Kerri Arsenault grew up in Mexico, Maine, a town that for a century was supported by a paper mill. She will discuss her book "Mill Town: Reckoning with What Remains," a personal story, in a Zoom talk from the Cushing Public Library on Wednesday, May 19, at 6:30 p.m. To register for the free talk, call Wendy Roberts at 207-691-0833 or email

"Mill Town" is both an atmospheric memoir of a happy childhood and a searing exposé of the dire effects the mill’s toxic legacy had on the town’s residents. Through her story of one working-class family in one working town, she offers a bigger American story that is historically analytical and timely. Her description of the mill’s departure presents a potent glimpse of how corporate power, small town pride and death are entwined in America.

Best-selling Maine author Gerry Boyle has chosen "Mill Town" as one of two books for the Maine Humanities Council’s Read Me program this summer.

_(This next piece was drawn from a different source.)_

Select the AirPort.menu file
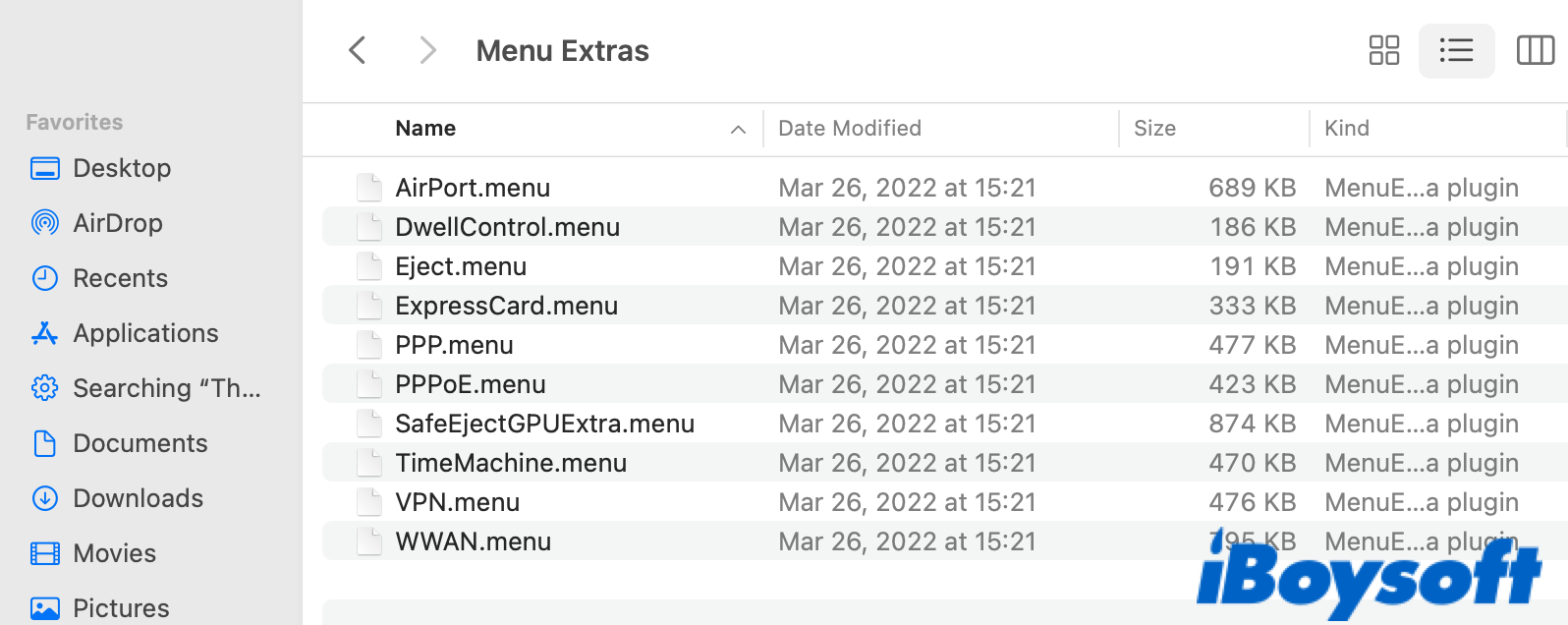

It has been enthusiastically reviewed and is on many editor’s choices and top-ten lists of the year, including National Book Critics finalist for the Leonard Prize, best first book in any genre, 2020. Acclaimed nature writer Robert Macfarlane called it “the book of a lifetime,… that will stay with me for years.” Richard Russo, author of "Empire Falls," describes the “devil’s bargain” between prosperity and “a filthy, dangerous industry.” Arsenault has recently been named a finalist for the Maine Literary Awards.

Arsenault is book critic/book editor at Orion magazine and contributing editor of The Literary Hub, and her work has appeared in numerous other journals. She has served as a mentor for Pen America’s Prison and Justice Writing Program, among many activities.